I wonder how many of you are thinking of the history in your own family or your life, the moments of brokenness, dishonesty, regret, grudge holding, worse…that have caused you to wonder if God’s love is still at work in your life?  I wonder if you are thinking about brokenness of our world, the divisions between races and classes, nations and culture wars that threated to divide us every day.  Is it possible that God can still be at work?
These stories in Genesis answer with a resounding “yes.”  What can separate us from the love of God?  Will family dysfunction, deceit, trickery, betrayal, violence, division, or separation?  By no means!  Will national origin or race, the people we call partner, husband, or wife, the house we gather in as we pray to the God who created us—by no means!  If these cadences sound familiar, that’s becuase we’re accompanied also today by Paul’s words from Romans 8:  If God is for us, who is against us?  Who will separate us from the love of Christ? Will affliction or distress or persecution or famine or nakedness or peril or sword?  No, in all these things we are more than victorious through him who loved us. For I am convinced that neither death, nor life, nor angels, nor rulers, nor things present, nor things to come, nor powers, nor height, nor depth, nor anything else in all creation will be able to separate us from the love of God in Christ Jesus our Lord.
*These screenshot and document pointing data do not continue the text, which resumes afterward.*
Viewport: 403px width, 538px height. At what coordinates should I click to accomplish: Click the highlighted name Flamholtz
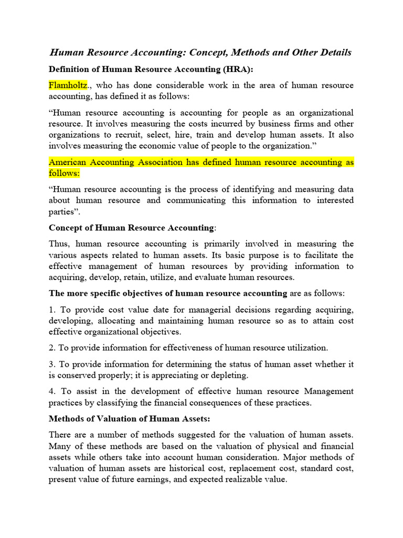(68, 85)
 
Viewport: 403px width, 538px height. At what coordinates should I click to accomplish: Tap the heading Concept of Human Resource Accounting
(132, 227)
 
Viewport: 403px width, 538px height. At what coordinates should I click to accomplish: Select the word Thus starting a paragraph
(58, 244)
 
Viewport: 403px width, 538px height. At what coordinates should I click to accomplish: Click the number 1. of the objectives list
(52, 310)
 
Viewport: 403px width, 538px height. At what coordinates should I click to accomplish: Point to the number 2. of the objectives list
(52, 348)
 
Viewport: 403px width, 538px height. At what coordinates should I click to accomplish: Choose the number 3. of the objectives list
(52, 364)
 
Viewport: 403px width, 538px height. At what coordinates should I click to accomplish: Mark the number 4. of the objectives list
(52, 391)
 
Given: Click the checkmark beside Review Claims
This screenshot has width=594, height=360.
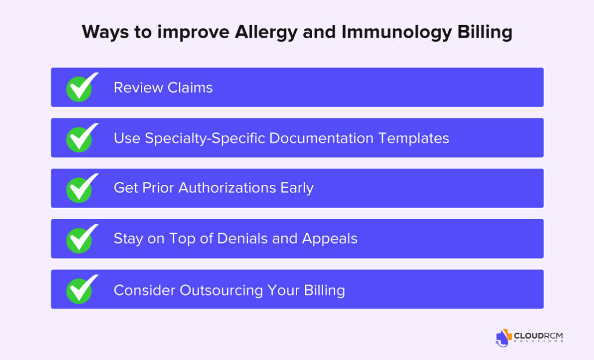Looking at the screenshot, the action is pyautogui.click(x=81, y=88).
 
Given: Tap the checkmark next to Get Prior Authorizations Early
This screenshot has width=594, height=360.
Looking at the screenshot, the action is pyautogui.click(x=81, y=189).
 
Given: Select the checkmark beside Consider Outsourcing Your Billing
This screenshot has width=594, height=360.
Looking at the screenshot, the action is pyautogui.click(x=81, y=290).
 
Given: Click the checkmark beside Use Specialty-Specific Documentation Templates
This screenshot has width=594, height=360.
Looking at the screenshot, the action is pyautogui.click(x=81, y=138).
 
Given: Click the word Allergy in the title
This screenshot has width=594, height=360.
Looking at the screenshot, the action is pyautogui.click(x=266, y=32).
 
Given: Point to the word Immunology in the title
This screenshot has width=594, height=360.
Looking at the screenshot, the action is pyautogui.click(x=397, y=32).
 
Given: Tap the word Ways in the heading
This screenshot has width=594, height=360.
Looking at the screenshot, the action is pyautogui.click(x=106, y=32).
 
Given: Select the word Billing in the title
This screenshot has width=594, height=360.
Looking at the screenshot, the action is pyautogui.click(x=485, y=32).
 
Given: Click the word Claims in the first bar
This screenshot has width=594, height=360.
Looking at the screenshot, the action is pyautogui.click(x=190, y=88).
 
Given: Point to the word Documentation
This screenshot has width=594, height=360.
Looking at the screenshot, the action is pyautogui.click(x=321, y=138).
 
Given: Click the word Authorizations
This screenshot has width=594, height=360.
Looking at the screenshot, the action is pyautogui.click(x=227, y=188).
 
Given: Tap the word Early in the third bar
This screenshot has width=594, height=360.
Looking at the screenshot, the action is pyautogui.click(x=297, y=188).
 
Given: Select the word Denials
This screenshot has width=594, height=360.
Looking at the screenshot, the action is pyautogui.click(x=242, y=238).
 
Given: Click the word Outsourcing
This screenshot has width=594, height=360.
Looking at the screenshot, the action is pyautogui.click(x=221, y=291).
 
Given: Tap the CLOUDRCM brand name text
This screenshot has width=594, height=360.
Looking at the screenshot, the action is pyautogui.click(x=538, y=336).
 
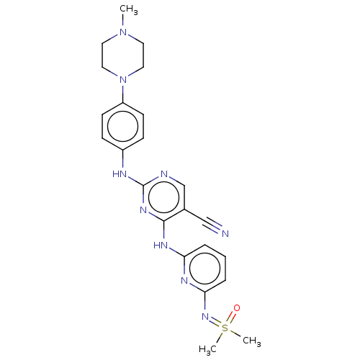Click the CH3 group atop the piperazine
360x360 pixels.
coord(129,10)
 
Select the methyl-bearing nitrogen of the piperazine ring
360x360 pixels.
coord(123,32)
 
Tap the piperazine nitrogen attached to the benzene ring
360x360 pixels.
coord(123,79)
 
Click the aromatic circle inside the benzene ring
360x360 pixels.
coord(123,127)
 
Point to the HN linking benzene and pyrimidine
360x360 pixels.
coord(120,174)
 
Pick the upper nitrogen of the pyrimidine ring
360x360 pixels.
coord(164,174)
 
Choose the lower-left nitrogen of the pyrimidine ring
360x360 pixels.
coord(143,210)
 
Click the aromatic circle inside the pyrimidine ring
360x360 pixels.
coord(164,197)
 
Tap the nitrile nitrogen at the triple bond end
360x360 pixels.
coord(225,233)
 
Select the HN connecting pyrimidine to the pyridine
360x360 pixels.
coord(161,246)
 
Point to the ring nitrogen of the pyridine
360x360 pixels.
coord(184,280)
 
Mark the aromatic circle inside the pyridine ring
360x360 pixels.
coord(204,269)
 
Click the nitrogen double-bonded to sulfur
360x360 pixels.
coord(205,316)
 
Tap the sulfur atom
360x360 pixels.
coord(225,328)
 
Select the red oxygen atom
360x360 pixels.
coord(237,308)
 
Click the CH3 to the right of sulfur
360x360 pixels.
coord(252,341)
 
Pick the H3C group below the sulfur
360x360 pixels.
coord(208,349)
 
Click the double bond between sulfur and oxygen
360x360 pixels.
coord(231,318)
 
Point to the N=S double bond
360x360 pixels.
coord(215,322)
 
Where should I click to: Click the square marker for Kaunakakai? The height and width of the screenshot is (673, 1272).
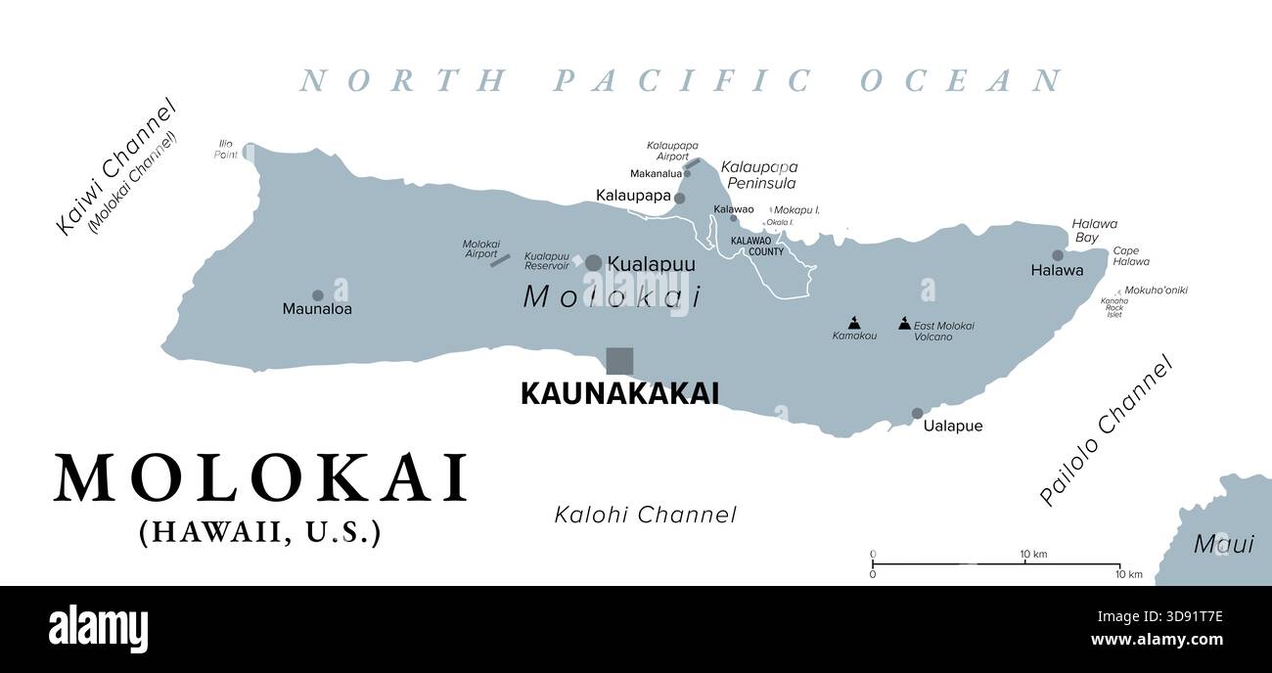(x=619, y=361)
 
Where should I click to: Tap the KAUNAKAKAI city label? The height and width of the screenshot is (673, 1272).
(x=619, y=393)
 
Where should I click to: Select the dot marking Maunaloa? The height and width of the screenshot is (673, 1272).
(x=317, y=295)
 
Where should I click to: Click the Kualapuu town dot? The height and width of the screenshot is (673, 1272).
(x=593, y=262)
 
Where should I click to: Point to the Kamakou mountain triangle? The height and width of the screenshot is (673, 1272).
(x=854, y=321)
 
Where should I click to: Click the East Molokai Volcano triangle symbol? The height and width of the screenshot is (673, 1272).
(x=904, y=322)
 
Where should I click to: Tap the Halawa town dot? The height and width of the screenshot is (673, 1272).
(x=1057, y=255)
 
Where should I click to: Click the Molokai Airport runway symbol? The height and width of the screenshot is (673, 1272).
(x=500, y=260)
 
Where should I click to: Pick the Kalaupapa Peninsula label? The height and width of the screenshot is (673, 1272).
(x=758, y=175)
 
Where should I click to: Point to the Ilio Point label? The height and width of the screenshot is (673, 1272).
(x=226, y=149)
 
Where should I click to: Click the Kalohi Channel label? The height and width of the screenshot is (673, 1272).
(x=645, y=515)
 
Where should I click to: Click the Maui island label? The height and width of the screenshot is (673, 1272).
(x=1222, y=544)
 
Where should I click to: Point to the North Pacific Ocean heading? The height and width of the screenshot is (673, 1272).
(x=681, y=80)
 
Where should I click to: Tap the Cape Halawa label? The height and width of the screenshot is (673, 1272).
(x=1131, y=256)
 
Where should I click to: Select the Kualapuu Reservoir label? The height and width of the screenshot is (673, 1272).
(x=547, y=261)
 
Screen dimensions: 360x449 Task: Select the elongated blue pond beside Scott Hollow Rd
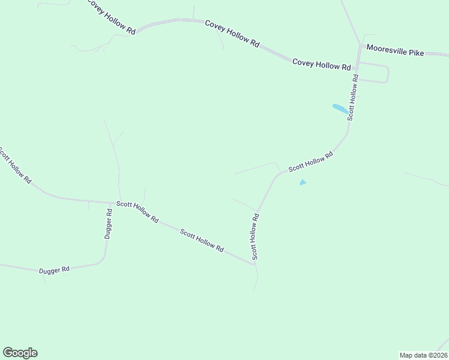click(x=340, y=109)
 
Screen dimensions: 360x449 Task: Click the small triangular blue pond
click(x=303, y=182)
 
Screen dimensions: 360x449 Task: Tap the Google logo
click(x=20, y=353)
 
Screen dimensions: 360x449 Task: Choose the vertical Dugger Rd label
click(x=109, y=225)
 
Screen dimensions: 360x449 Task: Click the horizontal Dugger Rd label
click(x=55, y=270)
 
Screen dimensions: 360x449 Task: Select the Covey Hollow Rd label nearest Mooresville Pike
click(x=321, y=65)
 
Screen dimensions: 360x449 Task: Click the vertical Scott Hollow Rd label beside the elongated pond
click(x=354, y=97)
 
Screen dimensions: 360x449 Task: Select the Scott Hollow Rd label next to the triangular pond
click(x=310, y=163)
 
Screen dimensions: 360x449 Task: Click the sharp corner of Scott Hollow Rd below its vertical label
click(x=254, y=263)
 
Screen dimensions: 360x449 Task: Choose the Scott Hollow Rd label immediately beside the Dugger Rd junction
click(x=137, y=212)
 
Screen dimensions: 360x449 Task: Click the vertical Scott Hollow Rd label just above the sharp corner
click(x=255, y=236)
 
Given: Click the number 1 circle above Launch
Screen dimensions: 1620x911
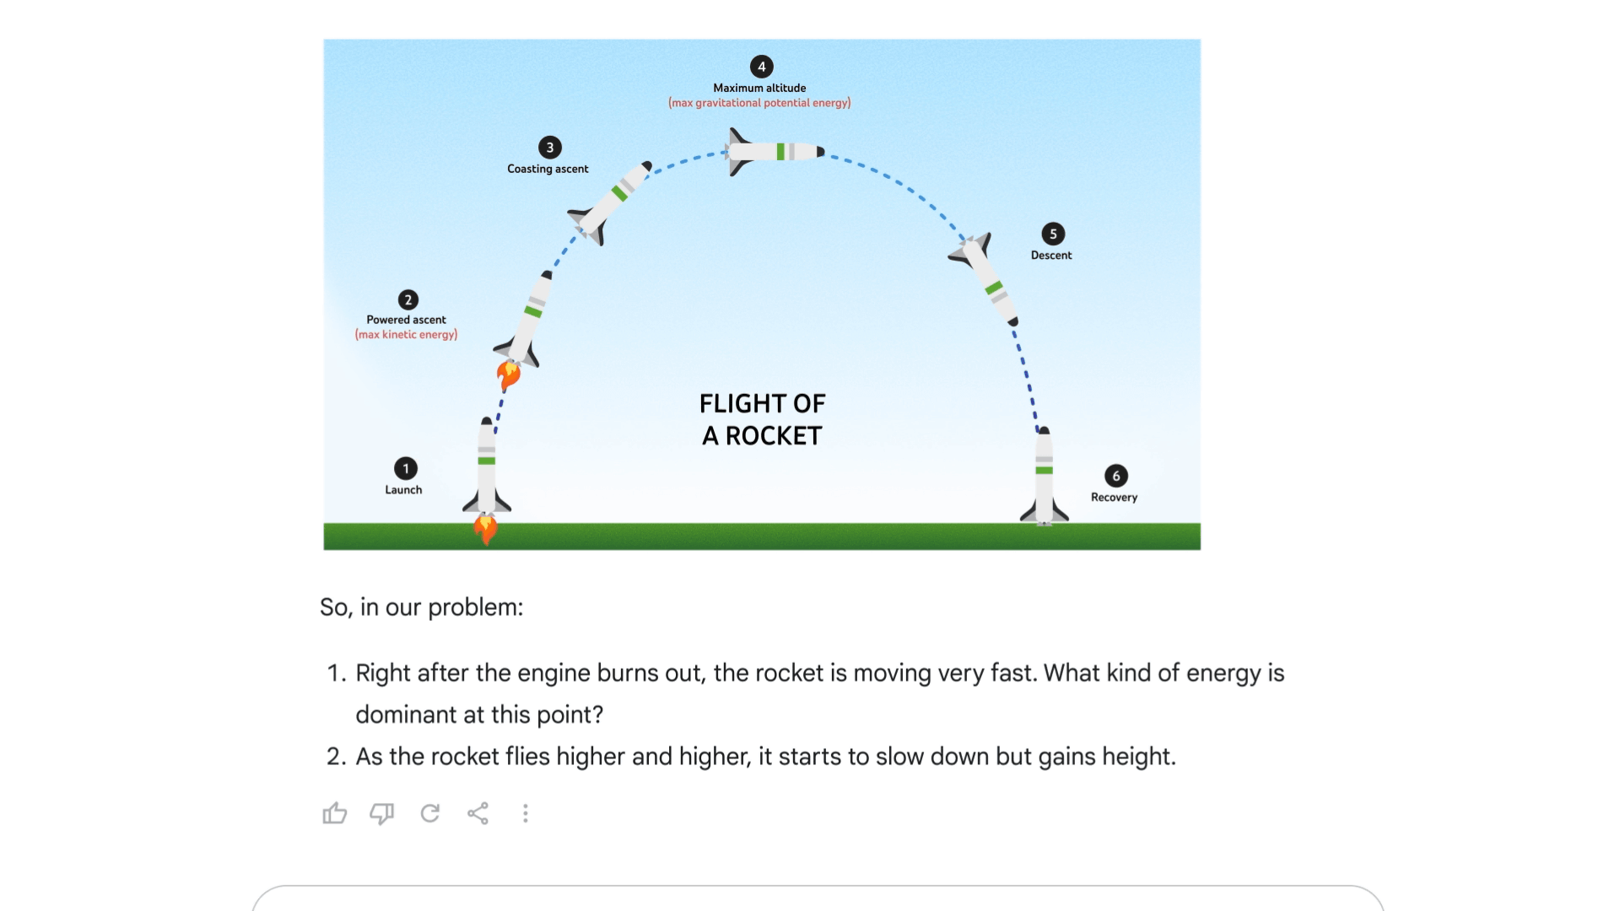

I do love the story of Joseph in particular.  His arrogance about that coat his father never should have given him divide him from his brothers, land him in slavery and then eventually in prison.  He had every reason to question God’s existence, but he kept getting up each day, exiled in the land of Egypt, believing God must be up to something good.  We meet people like this sometimes—they aren’t just in the Bible.  Julian of Norwich, the fourteenth century English mystic lived in a time of social unrest and Black Plague that decimated her community, almost took her own life, and she became famous for her prayer which she shared frequently with all who would hear it:  “All shall be well and all shall be well, and all manner of things shall be well.”  Do you know someone, have you met or read about them, whose sense of hope and God’s presence seems to persist even in the face of great hardship?  Look for them, for they are there; be thankful for them and follow their lead.  Life is hard, but God is with us.
God is with the human, the broken and the sinful, from every background race and clan.  Life gives us plenty of reasons to doubt.  But God’s love endures in all circumstances, and among every people.  This is what we believe.  Amen.